Only lines containing the word "computer" belong in the answer; copy each one from the records.

*** Source material ***

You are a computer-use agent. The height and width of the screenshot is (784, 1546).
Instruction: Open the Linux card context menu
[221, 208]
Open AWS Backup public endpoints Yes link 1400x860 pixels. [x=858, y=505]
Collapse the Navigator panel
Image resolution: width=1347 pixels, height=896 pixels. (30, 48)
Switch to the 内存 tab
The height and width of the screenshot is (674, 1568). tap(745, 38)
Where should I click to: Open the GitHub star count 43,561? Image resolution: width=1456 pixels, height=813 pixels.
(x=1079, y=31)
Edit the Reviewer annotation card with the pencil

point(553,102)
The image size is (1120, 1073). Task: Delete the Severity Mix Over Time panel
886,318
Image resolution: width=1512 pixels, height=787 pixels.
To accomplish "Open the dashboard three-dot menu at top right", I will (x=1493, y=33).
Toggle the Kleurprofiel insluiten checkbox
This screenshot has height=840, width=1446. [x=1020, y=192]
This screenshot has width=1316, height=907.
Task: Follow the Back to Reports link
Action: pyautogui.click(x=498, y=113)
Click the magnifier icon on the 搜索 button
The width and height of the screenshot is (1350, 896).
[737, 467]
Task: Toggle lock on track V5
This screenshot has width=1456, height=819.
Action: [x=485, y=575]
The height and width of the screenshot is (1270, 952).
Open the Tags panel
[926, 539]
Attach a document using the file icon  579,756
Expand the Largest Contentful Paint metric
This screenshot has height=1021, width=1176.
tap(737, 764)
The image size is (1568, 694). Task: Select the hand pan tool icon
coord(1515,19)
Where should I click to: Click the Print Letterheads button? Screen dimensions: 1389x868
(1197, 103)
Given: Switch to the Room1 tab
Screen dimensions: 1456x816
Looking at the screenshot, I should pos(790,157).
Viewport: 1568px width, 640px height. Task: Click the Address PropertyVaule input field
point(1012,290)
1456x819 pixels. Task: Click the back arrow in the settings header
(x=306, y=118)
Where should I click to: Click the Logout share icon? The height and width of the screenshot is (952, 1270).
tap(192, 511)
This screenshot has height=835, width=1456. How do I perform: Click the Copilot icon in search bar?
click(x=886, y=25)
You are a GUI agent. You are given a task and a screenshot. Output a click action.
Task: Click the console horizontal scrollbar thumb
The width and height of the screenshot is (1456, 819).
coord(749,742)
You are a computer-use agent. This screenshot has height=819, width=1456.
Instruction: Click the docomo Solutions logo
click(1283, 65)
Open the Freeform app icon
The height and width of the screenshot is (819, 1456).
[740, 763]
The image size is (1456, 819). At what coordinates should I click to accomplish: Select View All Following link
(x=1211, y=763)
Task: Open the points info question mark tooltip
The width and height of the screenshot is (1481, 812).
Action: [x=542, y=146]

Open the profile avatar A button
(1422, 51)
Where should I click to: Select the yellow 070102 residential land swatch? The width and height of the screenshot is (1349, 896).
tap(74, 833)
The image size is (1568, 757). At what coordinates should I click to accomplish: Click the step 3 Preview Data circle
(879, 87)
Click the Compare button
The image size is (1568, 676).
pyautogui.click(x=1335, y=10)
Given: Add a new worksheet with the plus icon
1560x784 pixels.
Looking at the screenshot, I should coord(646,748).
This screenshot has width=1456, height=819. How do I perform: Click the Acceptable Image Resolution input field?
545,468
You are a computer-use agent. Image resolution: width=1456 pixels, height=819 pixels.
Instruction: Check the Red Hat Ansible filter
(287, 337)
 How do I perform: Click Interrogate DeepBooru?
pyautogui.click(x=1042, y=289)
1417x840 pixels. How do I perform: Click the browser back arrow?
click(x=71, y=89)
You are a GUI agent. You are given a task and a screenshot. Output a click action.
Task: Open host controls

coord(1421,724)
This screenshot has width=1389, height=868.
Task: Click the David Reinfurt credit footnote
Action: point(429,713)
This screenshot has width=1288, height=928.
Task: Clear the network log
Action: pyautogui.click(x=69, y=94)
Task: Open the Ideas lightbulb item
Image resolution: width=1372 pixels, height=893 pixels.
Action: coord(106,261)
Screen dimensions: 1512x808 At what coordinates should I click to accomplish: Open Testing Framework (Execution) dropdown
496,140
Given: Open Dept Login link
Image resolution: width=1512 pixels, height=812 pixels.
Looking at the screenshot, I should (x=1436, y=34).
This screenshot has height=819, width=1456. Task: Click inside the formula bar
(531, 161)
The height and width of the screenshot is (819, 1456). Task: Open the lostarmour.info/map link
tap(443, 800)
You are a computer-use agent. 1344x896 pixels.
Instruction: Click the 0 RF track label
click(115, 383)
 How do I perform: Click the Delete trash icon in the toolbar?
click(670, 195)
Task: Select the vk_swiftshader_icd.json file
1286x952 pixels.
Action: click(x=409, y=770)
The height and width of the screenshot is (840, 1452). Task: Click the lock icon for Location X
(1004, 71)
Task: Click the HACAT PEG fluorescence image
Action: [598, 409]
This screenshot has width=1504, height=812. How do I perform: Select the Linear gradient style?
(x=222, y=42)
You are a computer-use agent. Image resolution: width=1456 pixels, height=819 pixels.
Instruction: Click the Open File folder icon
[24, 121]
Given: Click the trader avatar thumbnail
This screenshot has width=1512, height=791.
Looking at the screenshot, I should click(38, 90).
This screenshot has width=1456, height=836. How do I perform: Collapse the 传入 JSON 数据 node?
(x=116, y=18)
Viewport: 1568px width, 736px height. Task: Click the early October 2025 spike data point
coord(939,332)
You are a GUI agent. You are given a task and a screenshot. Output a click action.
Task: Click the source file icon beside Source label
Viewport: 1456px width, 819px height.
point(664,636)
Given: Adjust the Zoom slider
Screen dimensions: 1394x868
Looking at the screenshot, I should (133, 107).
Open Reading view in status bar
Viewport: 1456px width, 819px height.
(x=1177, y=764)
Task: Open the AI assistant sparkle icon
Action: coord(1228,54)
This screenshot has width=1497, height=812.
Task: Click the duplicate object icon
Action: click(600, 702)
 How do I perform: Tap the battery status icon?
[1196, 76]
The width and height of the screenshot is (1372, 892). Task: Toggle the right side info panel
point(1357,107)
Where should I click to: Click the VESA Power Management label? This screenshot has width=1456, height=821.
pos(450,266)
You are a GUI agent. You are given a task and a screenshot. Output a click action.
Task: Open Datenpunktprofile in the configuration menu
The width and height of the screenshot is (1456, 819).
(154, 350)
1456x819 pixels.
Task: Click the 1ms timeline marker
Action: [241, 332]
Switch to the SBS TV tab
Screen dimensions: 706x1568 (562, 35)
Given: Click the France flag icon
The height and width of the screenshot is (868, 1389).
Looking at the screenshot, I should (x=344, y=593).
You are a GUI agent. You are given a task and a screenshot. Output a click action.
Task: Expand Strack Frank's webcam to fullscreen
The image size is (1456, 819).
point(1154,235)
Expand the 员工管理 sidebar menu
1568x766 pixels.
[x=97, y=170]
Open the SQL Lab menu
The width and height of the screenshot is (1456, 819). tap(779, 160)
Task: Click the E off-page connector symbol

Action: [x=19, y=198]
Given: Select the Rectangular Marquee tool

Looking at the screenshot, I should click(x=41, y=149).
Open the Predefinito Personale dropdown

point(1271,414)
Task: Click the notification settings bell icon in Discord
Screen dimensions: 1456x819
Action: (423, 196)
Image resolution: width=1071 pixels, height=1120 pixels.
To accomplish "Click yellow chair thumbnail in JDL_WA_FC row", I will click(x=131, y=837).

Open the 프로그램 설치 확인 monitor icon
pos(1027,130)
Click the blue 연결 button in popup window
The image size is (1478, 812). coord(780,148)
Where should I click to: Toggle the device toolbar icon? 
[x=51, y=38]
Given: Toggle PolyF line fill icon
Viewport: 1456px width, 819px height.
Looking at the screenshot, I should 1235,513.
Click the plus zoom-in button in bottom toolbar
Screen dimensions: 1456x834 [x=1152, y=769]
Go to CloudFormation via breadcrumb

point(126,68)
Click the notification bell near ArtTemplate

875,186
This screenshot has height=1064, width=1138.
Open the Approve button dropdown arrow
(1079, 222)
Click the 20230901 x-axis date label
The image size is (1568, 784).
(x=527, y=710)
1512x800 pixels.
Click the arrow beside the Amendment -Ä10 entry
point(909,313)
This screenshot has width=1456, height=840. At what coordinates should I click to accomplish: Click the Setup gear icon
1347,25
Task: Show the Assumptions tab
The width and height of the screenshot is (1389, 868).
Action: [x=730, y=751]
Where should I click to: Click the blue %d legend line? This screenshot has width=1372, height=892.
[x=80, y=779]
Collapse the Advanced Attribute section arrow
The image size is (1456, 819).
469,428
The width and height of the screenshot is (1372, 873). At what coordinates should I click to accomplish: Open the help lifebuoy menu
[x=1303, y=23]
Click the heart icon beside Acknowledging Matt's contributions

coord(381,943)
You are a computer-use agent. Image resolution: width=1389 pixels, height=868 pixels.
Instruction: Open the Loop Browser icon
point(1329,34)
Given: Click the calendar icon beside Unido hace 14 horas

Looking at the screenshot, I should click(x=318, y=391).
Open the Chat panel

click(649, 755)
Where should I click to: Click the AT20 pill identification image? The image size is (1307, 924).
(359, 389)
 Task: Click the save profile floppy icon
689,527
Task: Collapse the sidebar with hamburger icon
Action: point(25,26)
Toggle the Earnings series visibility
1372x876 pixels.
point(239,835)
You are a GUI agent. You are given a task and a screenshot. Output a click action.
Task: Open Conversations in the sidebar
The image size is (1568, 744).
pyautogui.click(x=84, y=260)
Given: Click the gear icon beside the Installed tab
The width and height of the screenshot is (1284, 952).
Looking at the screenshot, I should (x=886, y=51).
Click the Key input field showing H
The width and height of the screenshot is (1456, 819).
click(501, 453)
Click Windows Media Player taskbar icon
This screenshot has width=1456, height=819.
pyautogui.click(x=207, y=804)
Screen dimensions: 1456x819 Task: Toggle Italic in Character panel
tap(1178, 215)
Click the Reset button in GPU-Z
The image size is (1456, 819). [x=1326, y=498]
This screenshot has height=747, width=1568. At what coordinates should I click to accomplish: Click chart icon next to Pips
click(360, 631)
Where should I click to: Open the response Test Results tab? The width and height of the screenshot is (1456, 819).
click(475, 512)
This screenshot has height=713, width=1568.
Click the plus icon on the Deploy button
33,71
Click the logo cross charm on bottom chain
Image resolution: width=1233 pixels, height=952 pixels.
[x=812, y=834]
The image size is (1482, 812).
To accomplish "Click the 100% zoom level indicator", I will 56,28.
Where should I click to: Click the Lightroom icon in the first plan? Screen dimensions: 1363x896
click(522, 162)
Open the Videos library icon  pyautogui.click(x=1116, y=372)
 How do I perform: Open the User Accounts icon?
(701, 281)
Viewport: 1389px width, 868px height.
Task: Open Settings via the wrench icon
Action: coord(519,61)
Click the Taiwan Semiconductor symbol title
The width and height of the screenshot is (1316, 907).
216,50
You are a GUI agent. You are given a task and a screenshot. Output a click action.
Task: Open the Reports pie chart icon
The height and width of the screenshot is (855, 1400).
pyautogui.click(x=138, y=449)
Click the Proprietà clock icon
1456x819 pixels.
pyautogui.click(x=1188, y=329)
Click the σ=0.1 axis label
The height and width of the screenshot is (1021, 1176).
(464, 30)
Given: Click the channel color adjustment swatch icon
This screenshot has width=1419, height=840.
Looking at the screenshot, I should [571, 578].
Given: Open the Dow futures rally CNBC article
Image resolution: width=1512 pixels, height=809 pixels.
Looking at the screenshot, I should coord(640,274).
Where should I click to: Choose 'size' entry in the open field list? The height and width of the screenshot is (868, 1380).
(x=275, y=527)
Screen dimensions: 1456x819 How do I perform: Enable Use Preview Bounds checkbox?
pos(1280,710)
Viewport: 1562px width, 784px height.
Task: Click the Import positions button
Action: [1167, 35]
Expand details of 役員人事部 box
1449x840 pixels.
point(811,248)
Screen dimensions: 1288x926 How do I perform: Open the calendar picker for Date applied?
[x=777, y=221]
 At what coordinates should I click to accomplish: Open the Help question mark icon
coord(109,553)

*** End of Source material ***

Response area ▸
You are a computer-use agent. The height and width of the screenshot is (784, 1546).
You are a computer-use agent. This screenshot has height=819, width=1456.
You are a computer-use agent. Image resolution: width=1456 pixels, height=819 pixels.
You are a computer-use agent. 1344x896 pixels.
You are a computer-use agent. Image resolution: width=1456 pixels, height=819 pixels.
You are a computer-use agent. Image resolution: width=1389 pixels, height=868 pixels.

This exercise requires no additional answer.